Table of contents
This page describes how the course will look like and what to expect.
Please, read this carefully.
Labs and lectures
Because the focus of the course is on practical skills, labs are the central point of the activity. But for each lab we need to lay a bit of groundwork: explain the basic concepts and often also a bit of background.
Because the synchronization of the lectures and labs is difficult to maintain (lecture is every other week etc.) we decided to replace the content of lectures with a self study.
Therefore, there are no lectures but you are supposed to read provided the material before coming to the lab.
Before class
The before class preparation would consist of reading the provided text and then answering several questions regarding this text. The text will focus on concepts required for the upcoming lab.
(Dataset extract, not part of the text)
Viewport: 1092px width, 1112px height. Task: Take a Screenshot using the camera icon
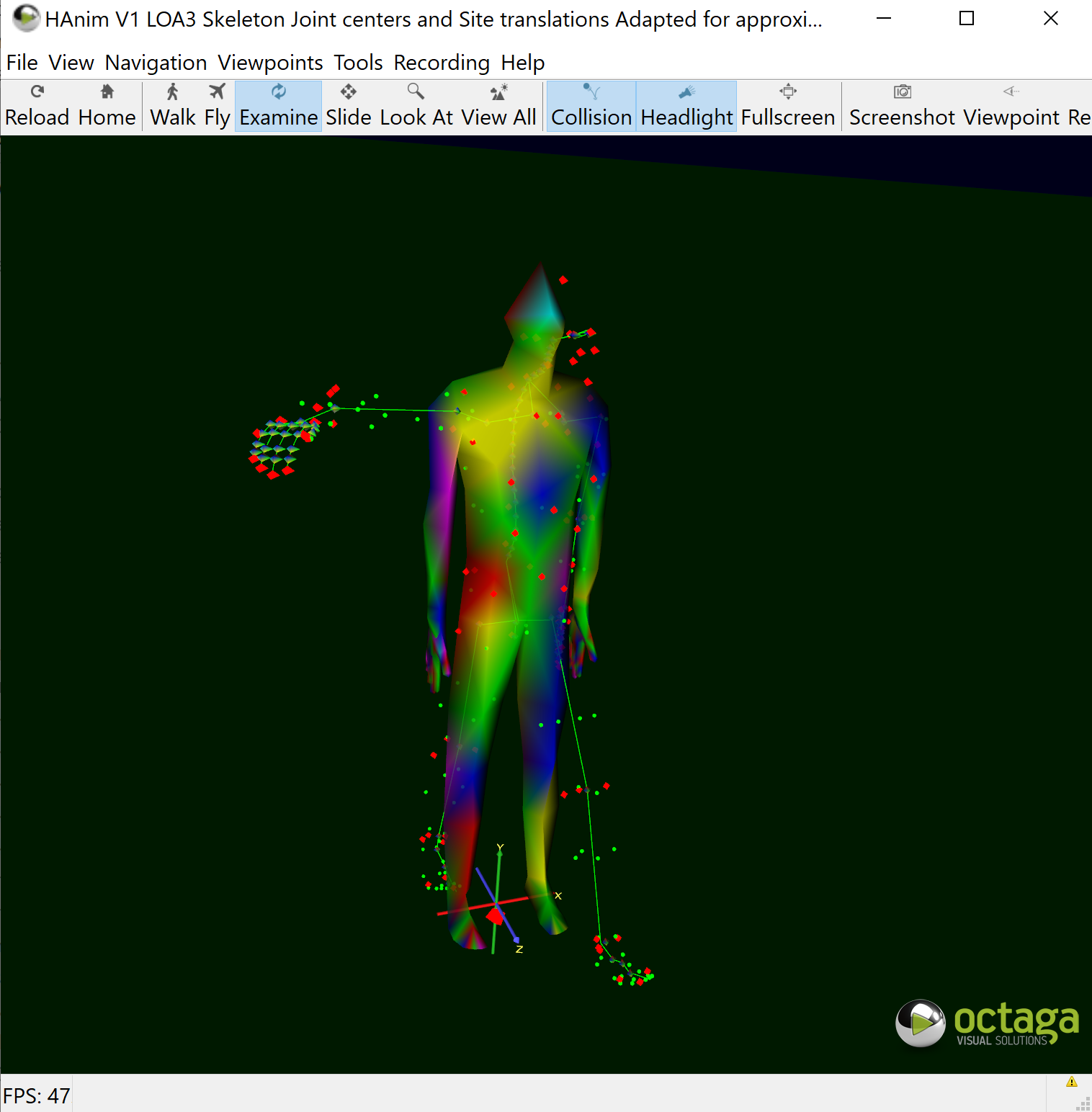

For each lab there will also be a before class quiz that you need to fill-in before coming to the lab. The quiz will be known in advance but we strongly recommend that you actually read the whole text thoroughly. Skimming the text only to find the answers may be enough to finish the quiz but it will leave gaps in your knowledge that may prevent understanding more complex topics as we progress through the course.
Please, write your answers in a concise manner, focus on the important points. When selecting the answer from a provided list of options, always check whether you are supposed to select one answer or multiple of them.
The first quiz will be for Lab 02, i.e. not for the very first lab in the week of February 14.
Labs
The actual labs are taking place in IMPAKT computer labs. Feel free to bring your own laptop. We will try to help you install Linux to your own machine so that you can study, experiment and play at home too.
The most important rule is: when in doubt, ask. Seriously. We are there to help you, to guide you. Do not be afraid to ask.
The attendance is not mandatory: if you plan to not attend at all, please, enroll to the virtual lab instead of a normal one.
Lab contents will be on this website – if you miss a lab, you can always find all the relevant information there.
We will provide for each lab a set of learning outcomes so that you can test yourself if you understood all the important parts of the lab. These will be always divided into two groups – conceptual knowledge and practical skills. The first one relates to things you should be able to explain or talk about (e.g. explain what is a compiler). The second one relates to things you should be able to do (e.g. know how to run a compiler).
From each lab will also be a set of short practical assignments to solve. The deadline will be two weeks after the labs.
Both the before-class quiz and short practical assignments are mandatory even if you enrolled to the virtual lab.
Grading
We believe that the most important aspect of any course is to learn new things and explore how they work. However, for a university course we also need to test this process to allow us to evaluate your skills when awarding the credits.
The overall grade is computed from the following groups.
- Before class quizzes (each lab).
- Short practical assignments (each lab).
- Bigger assignment related to shell scripting.
- Bigger assignment related to networking and system maintenance.
- Bigger assignment related to development tools.
The first two will be assigned and solved through the whole semester, the last three will be solved during the examination period.
For each group you will receive points, for the final grading we will normalize them to percents (i.e. each group has the same weight).
To pass the course, you will need a minimum of 50 percent from each group, the overall grade will be determined from the average of the five groups. The good grade will be awarded for 50 percent or more, the very good grade will be awarded for 70 percent or more, the excellent grade will be awarded for 85 percent or more.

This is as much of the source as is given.